Sales fall but prices hold in Northern BC real estate

2007 was wild and the start of 2008 strong, but as 2008 nears its end, the real estate market has cooled down significantly in Prince Rupert.

It's a shift in fortunes that has begun to change the dynamic of the Prince Rupert real estate scene, moving the market from a sellers market to one where the buyer is firmly in control at the moment.

Thursday's Daily News features some background on the current state of our real estate market with an eye towards the future, that for now seems dependent on the fortunes of the Port of Prince Rupert, the review was featured as the front page, headline story.

By George T. Baker
The Daily News
Thursday, November 13, 2008
Pages one and two

Real Estate sales numbers in B.C.'s North have dropped 22 per cent from last year, according to the B.C. Real Estate Association.

In its Fall 2008 report, the BCREA said that homes sales across the region had fallen to 4,240 homes from 5,400 from the year before.

"In a slow market there is a certain segment of the population that will always end up being able to make a (property) purchase and the fact of the matter is that it really is a buyers' market in Prince Rupert," said Victor Prystay of Royal LePage Prince Rupert.

But the news isn't all bad. The BCREA expects sales to bump up by four per cent in 2009, and home prices have grown by 10 per cent since last year.

However, the association warns those numbers were achieved in the first six months of the year and the average price for 2009 is expected to be seven per cent lower.

BCREA Chief Economist Cameron Muir said this is not just a regional decline, but also a provincial one.

"It's a reflection of what is going on in B.C. The North might have seen a 22 per cent drop but Vancouver saw a 30 per cent drop," said Muir.

He added that it was all about consumer confidence, saying that higher fuel charges, lowered value on investments and a weakening US economy all impacted the North directly and made buyers wary of spending.

"I think the housing market should trend back to balancing out sometime next year but in the meantime housing affordability is quietly improving," said Muir.

Historically, this is all part of the up-and-down style of the North Coast economy, said Prystay.
Figures from the BCREA show that Northern home prices have ridden a sales rollercoaster during the past 14 years.
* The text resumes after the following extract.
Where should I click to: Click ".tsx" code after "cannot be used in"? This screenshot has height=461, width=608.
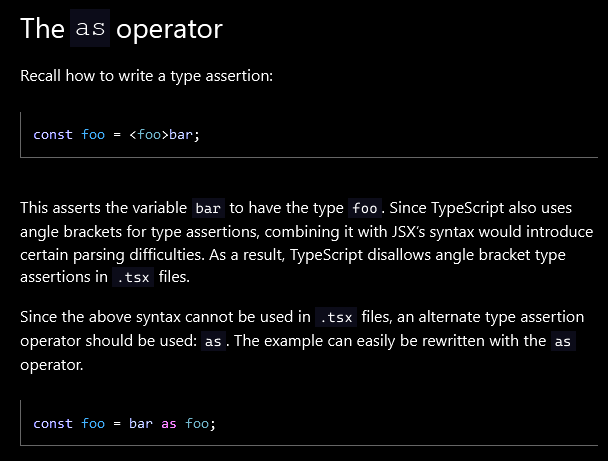coord(335,318)
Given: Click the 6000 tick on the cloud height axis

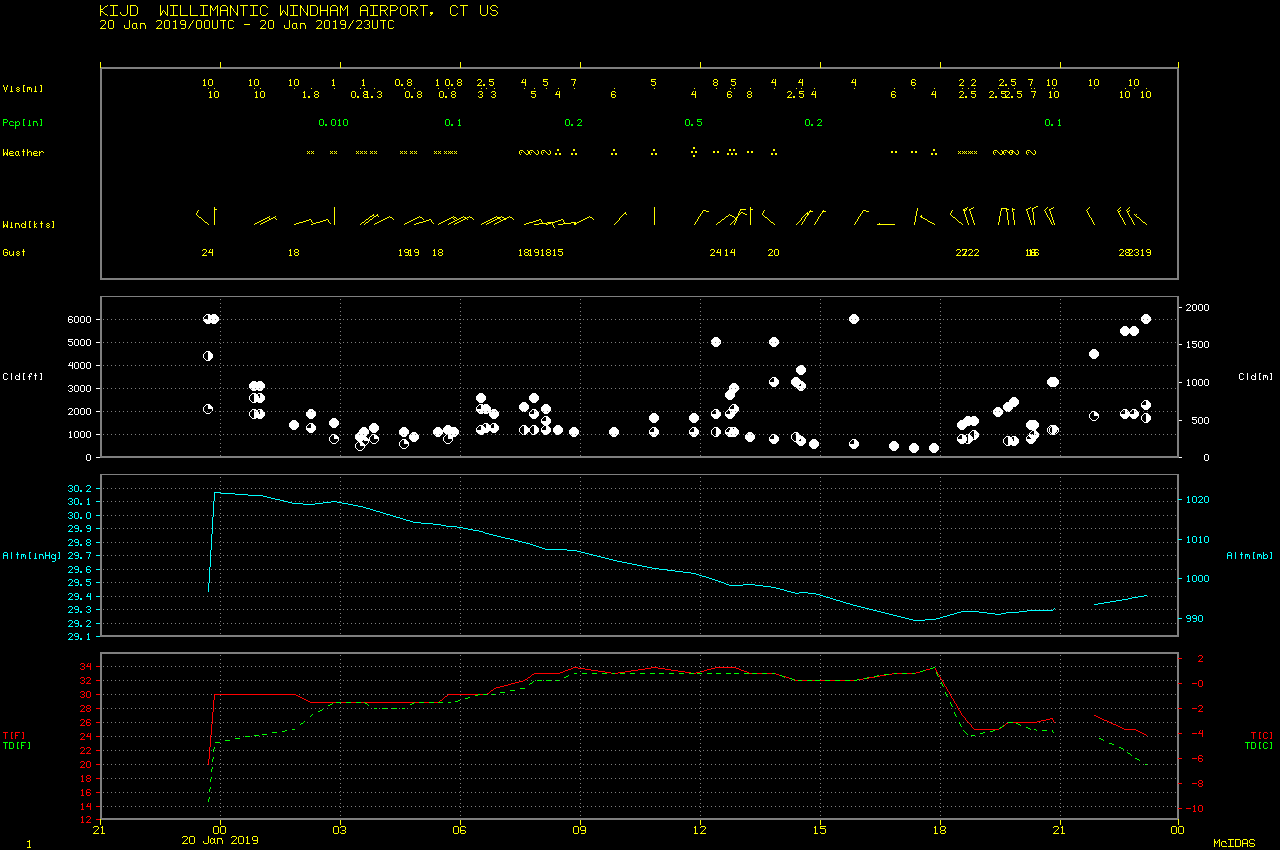Looking at the screenshot, I should coord(79,320).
In 1994, a house could be had for just over $100,000. By 2000, growth flat-lined after a small increase in the late 1990s and had since risen steadily, peaking at around $250,000.

Prystay, however, remains quite optimistic about the future of local housing sales.

Prystay said that the housing sales numbers started taking a hit in late January and have remained almost stagnant since then.

"Last year (2007) was big. And the early part of the year was fairly strong and then it died right off," said Prystay.

He added that Prince Rupert's economy is reliant on the Port of Prince Rupert and that you can point to the different happenings in the past year with the port as an indication of housing sales.

"Our economy is driven by what is happening at the port. So what we had was the first ship arrival in Oct. 31, 2007, and there were lots of people getting hired, moving up from Vancouver, who had money to spend.

"But the reality of that first eight months of port activity is there was only one ship per week," said Prystay.

With the slow build to the port's business, some workers who might have purchased a home were reticent to do so until the hours picked up at the port.